**Tasks to perform**
1. Please decide whether each statement below agrees with the remembrance of Uncle Bill. Answer yes or no, and quote the words that decide it. (a) Bill was 94 when he died. (b) Bill asked to have his name taken off the Social Register. (c) The F.B.I. wiretapped Bill's phone in the 1960s.
2. Write the next part of the remembrance of Uncle Bill, starting after its final sentence.

**Excerpt provided**

[start]

Uncle Bill died on May Day.  Anyone who knew Bill would agree, you couldn't pick a better day for him to die.  Even though Bill and God had a strained relationship going back at least 70 years, I think he would agree this was God's way of celebrating his solidarity with the working men and women of the world.

The obituary, written by William Grimes, was very nice.  You can do a whole lot of living in 94 years. Unfortunately, the Times has got only so many column inches to spare, even if you are extraordinary.  The best they could do was hint at the life some of us were lucky to be part of.  In my own small way, I'm going to try and do a little better... 

The obituary began with a bang:

William A. Price, a reporter for The Daily News who took the unusual step of invoking the First Amendment, rather than the Fifth, when refusing to answer questions before a Senate panel in 1956 about his possible ties to the Communist Party, and who later won a court judgment against the F.B.I. for wiretapping his phone in the 1970s, died on Wednesday in Manhattan. He was 94.

Unusual... that certainly fit Bill like the Brooks Brothers suits he used to wear. No surprise Bill pled the 1st Amendment. He was quite the Constitutional aficionado. After all, two of his ancestors signed the documents that founded this nation. Bill's mother was a member of the DAR in good standing. The Price family of Montclair, New Jersey were members in good standing of all the associations, clubs, and societies they deigned to join. They were in the Social Register. Bill used to get his copy of it every year. 

For those who don't know, the Social Register was how the oligarchy kept in touch before the days of cell phones and the Internet. I remember being astonished while browsing his copy one year to see it included Jimmy Carter's home phone number and address in Plains Georgia. Bill chuckled and sarcastically noted, "They only put him in there because he's the President. They'll drop him when he's out of the White House." 

His disdain for the pretenses of the society mavens was palpable and he made no effort to hide it. I asked him why he still subscribed to the thing if that's how he felt. He explained you can't subscribe to the Social Register. You are in the club or you're not. They mailed him his copy for the same reason they sent copies to Jackie O and Gloria Vanderbilt. He was in it. "Why don't you tell them to take your name off the list?" I asked. "It's actually very useful," he said with a big grin. "It helps when we want to set up a picket outside their house. If you call ahead, their help will tell you which summer home they're at. That way you don't waste a trip to the wrong one." 

The idea of people having multiple summer estates was news to me. I thought he was pulling my leg. He assured me he wasn't. "Why waste time going to the Hamptons if they're up at Tanglewood for the weekend or sailing off Martha's Vineyard?" He underscored the point by pronouncing it "Mahhtha's Vineyaad" like he was a Kennedy.

[end]

**Items**
[start]

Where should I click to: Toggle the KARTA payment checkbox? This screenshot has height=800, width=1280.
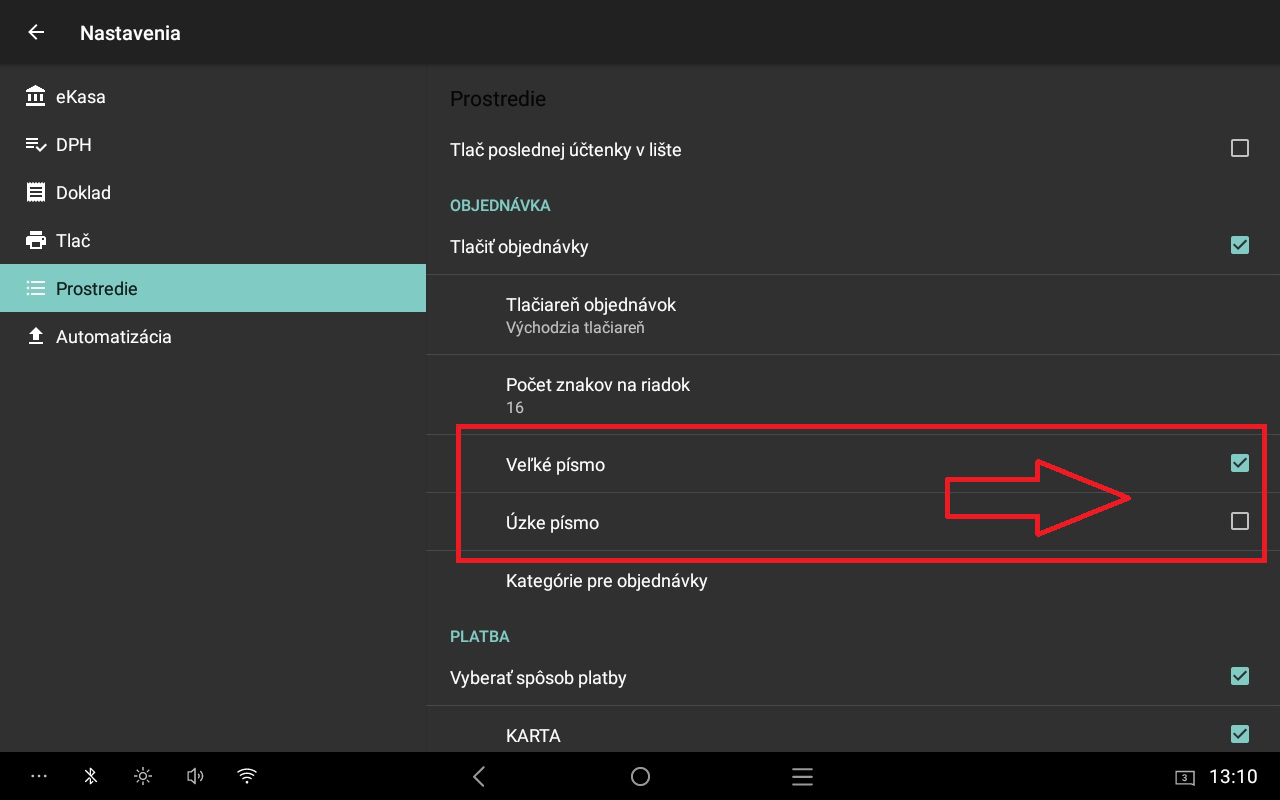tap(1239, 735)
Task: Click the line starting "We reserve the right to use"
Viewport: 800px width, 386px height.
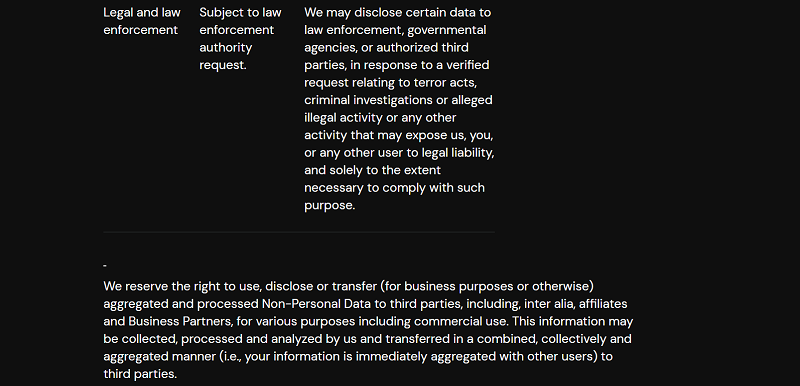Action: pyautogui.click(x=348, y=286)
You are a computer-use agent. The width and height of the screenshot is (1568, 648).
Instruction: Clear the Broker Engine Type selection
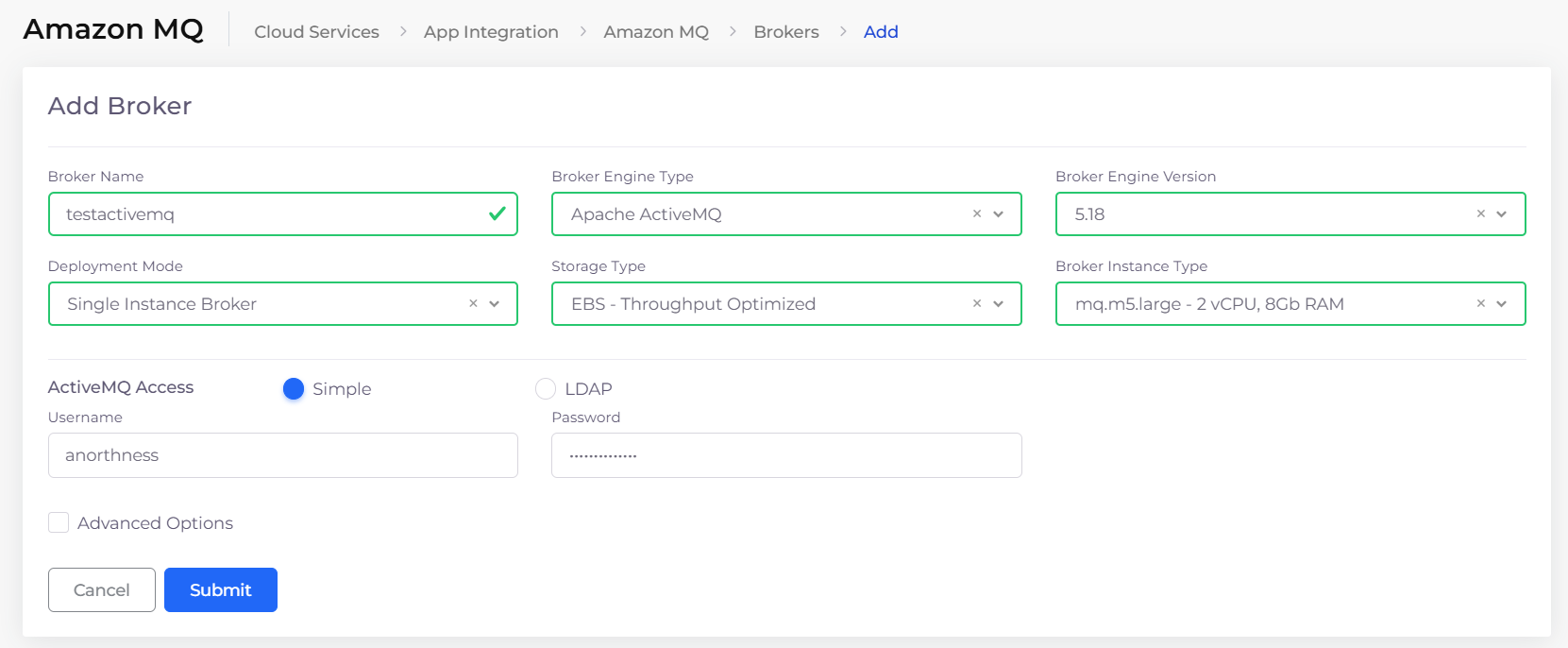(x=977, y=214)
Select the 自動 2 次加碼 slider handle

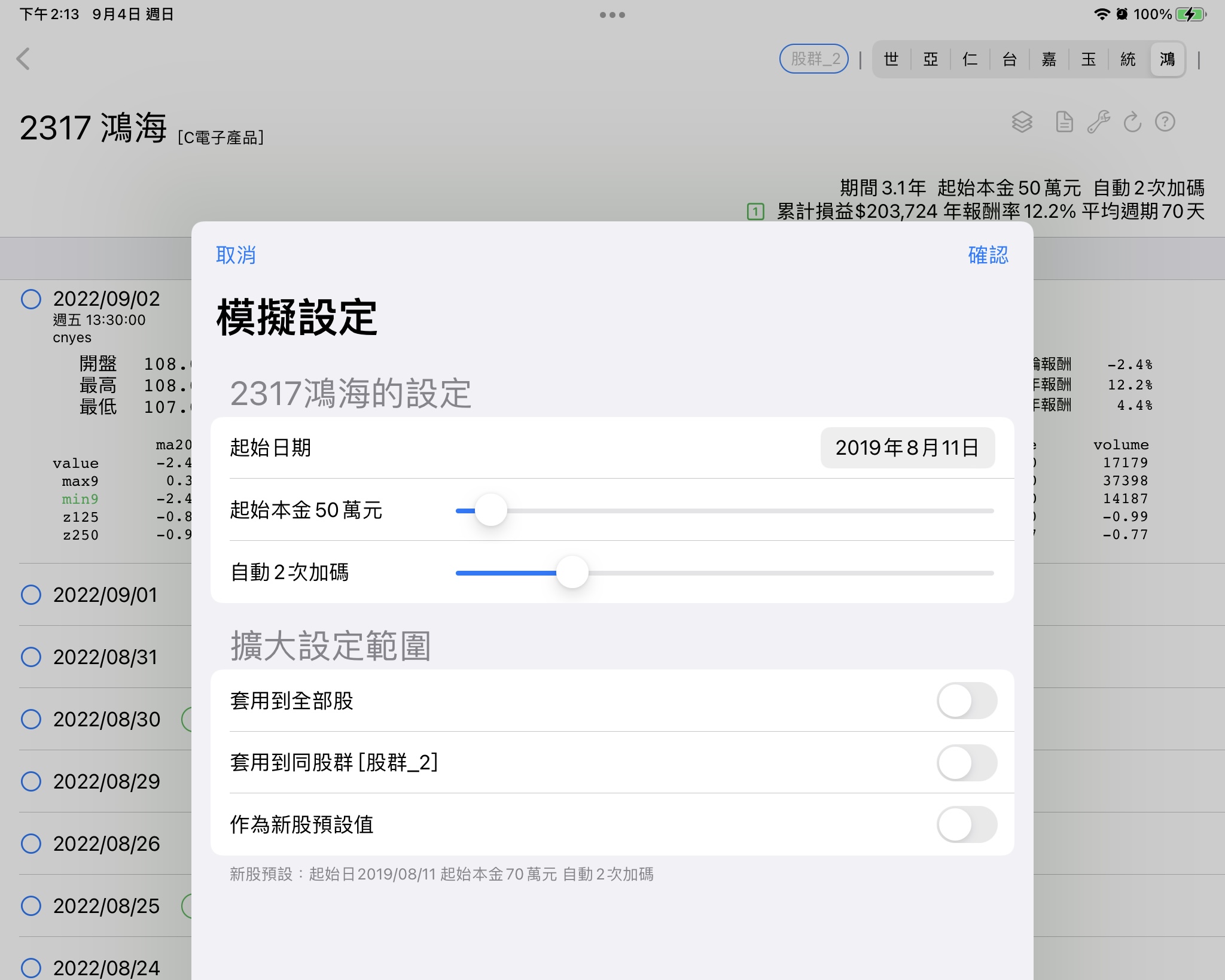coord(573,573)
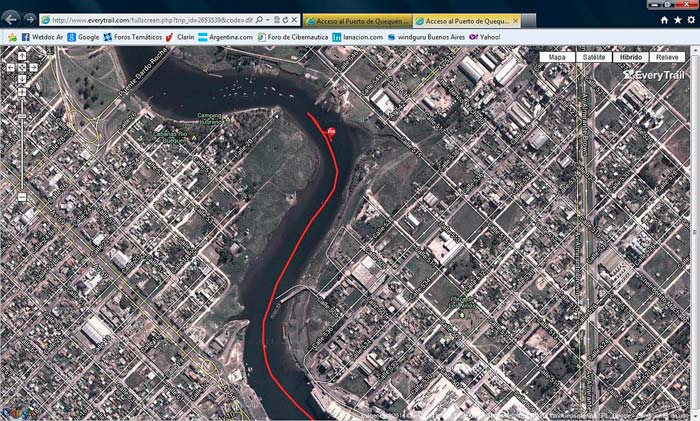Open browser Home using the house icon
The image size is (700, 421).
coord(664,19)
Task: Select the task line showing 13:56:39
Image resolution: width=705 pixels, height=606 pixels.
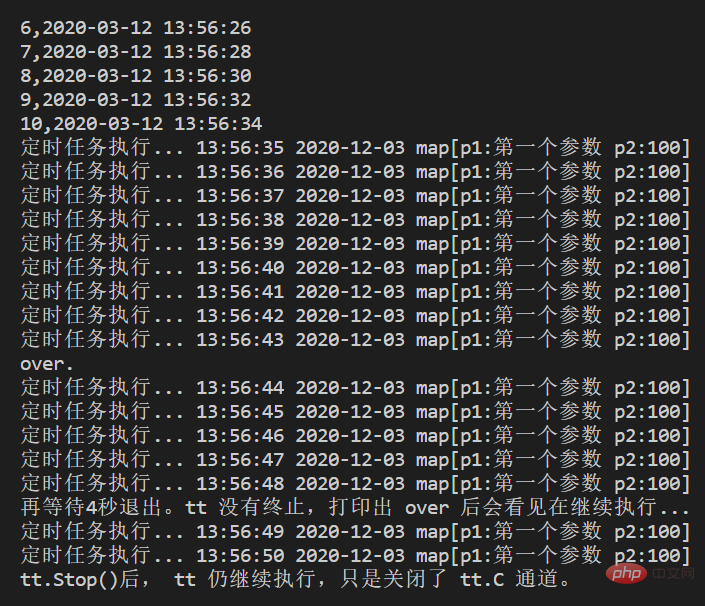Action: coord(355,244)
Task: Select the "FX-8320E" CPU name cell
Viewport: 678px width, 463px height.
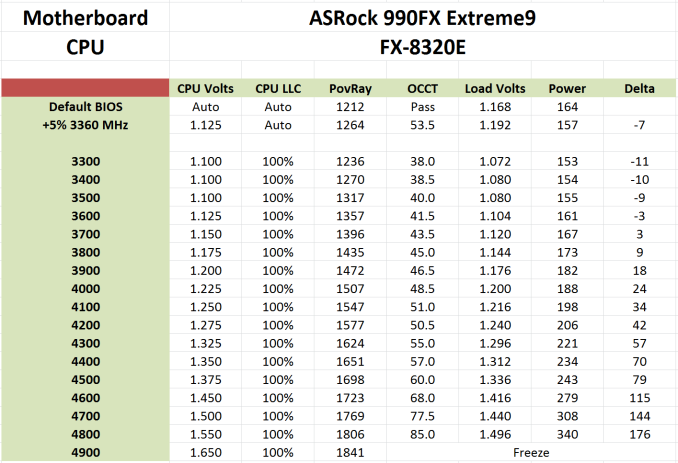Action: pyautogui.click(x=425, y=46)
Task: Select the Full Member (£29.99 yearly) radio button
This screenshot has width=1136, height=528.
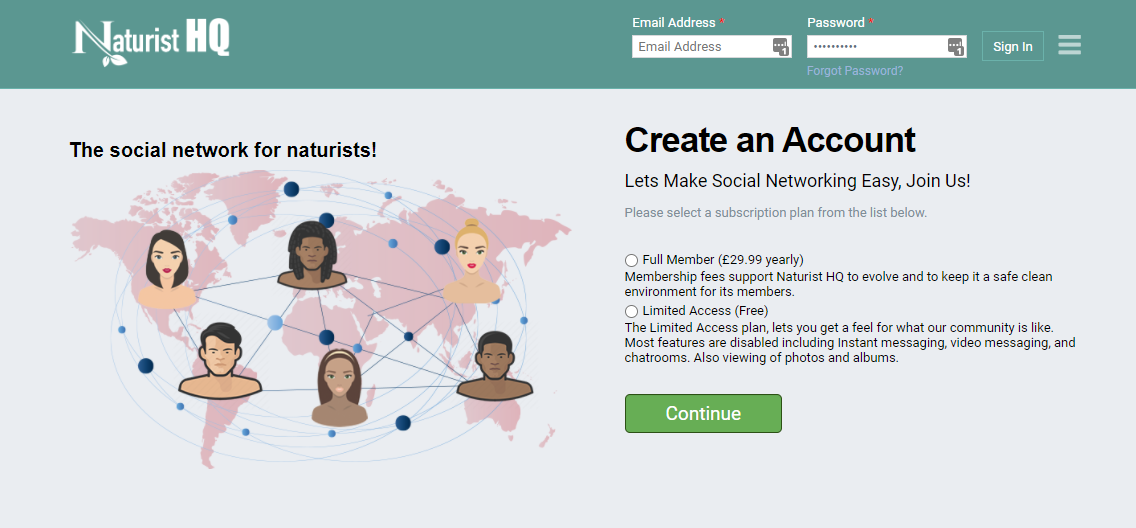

[end]

**Responses to the exercise**
1.
(a) Yes: "He was 94."
(b) No: "It's actually very useful," he said with a big grin.
(c) No: "for wiretapping his phone in the 1970s"

2.
Bill was a rabble-rouser. That phone tap thing? The FBI didn't just tap his phone. They tapped all the public pay phones in New York City for a five-block radius around his apartment on West 85th street. That's a lot of pay phones. If you don't know New York City, let me put it to you this way: that circle includes the Museum of Natural History. We're talking A LOT of pay phones. Bill knew his phone was tapped for years. He didn't need any special equipment to prove it. He simply stopped paying his phone bill. For years. And they never shut off his service even when he made long distance calls. His attitude was that since the FBI was listening in on all his calls he'd already paid for the service with his taxes, why pay twice? 

They didn't stop with his phone. They opened his mail, they broke into his apartment so many times he stopped locking the doors. It was the usual COINTELPRO stuff. The difference was he pursued his case and won. That was a precedent setting case. He sued everyone at the FBI. He even sued J. Edgar Hoover, along with John Doe and Richard Roe. Not being familiar with legal maneuverings, I didn't understand how you could sue people whose names you didn't even know. He explained they were suing everyone who was involved with this nonsense. That included people "known and unknown" who were in the chain of command up to and including Hoover. Turns out that was a lot of people. 

Some of you may remember the first thing Ronald Reagan did when he took office. He pardoned two high-ranking FBI agents guilty of illegal surveillance. One of them was Mark Felt -- the guy we all learned later was "Deep Throat" for Woodward and Bernstein. The case was historic in another way. Seven hundred FBI agents lined up outside the Court in Washington to show their support for these guys. Never before or since has there been such a display of solidarity. Of course, many of these guys were the same guys who had been tapping Bill's phones and opening his mail. 

Years later, when Bill got his FBI file - which was almost as thick as the New York City phone book- he learned one of the kids he had rented a room to was an FBI informant. He wasn't surprised. Apparently the guy had a habit of getting drunk late at night and dialing up his buddies from "the good old days" back in Viet Nam. Bill never paid for those international calls either. 

The irony of the situation was even though Bill and his co-defendents won their case, Reagan simply turned around and issued an Executive Order (Executive Order 12333) which let the FBI off the leash almost immediately. We all know how that played out. 

Now you may be wondering how the hell a scion of American privilege might wind up in such a strange situation. The answer to that question is alluded to in the obituary.

During World War II he flew air-rescue operations in the Aleutian Islands, attaining the rank of lieutenant. He emerged from the war a committed socialist.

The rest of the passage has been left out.